Inspiratrice principale de Gotham, New York est frappée de plein fouet le 11 septembre 2001. Frank Miller, en pleine conception du Dark Knight Strikes Again évoque l’attentat du World Trade Center. "Il y a notamment une page avec les décombres d’un immeuble et la fumée de gravats, cet espèce de brouillard qui avançait dans les rues quand les immeubles s’effondraient", dit Yann Graf. Si, hormis par Miller, le 11/9 a été peu abordé de front, la montée de la paranoïa sécuritaire et le terrorisme l’ont été en détail.

The Dark Knight de Christopher Nolan
The Dark Knight de Christopher Nolan © Warner Bros

Celui qui a le plus fait écho à ses thématiques est Christopher Nolan: "il y a le groupement terroriste qui attaque la ville dans le premier, l’obsession sécuritaire dans le deuxième, les mouvement sociaux contestataires qui se sont soulevés après les années Bush dans le troisième", énumère Yann Graf. Zack Snyder, dans l’ouverture de Batman V Superman, a lui aussi utilisé l’imagerie des attentats et de l’immeuble qui s’effondre avec Bruce Wayne qui pénètre dans les gravats.

En 2019, Gotham est plus moderne que jamais.
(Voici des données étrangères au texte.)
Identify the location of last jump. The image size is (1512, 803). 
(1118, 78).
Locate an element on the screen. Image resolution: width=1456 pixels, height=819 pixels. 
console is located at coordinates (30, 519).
L’imagerie gothique des années 1990, très inspirées de Burton, n’est plus de mise. Très inspirée par Blade Runner dans Batman Begins, la Gotham City est devenue de plus en plus réaliste, allant jusqu’à reproduire les débordements d’Occupy Wall Street dans The Dark Knight Rises. Depuis la gentrification, la grande question qu’essayent désormais de résoudre les comics est, selon Yann Graf, de savoir "comment décrire les crimes en milieu urbain alors qu’ils ont baissé depuis les années 1980 et 1990."

Dans les comics, Gotham se divise en trois quartiers: un laissé en délabrement, un en boom "L’idée est de faire cohabiter ces versions de Gotham pour refléter au mieux ce qu’est une grande ville américaine aujourd’hui", dit Yann Graf. "Quand vous vous baladez à New York, vous pouvez passer d’un quartier ultra moderne à un quartier pittoresque." Détail amusant: Gotham est devenu un lieu de mémoire. A chaque fois qu’un scénariste imagine un nouveau quartier, il utilise pour le baptiser les noms des anciens auteurs. Ironie du sort, le maître d’œuvre de la purulence de Gotham, Frank Miller, a donné son nom à un… port.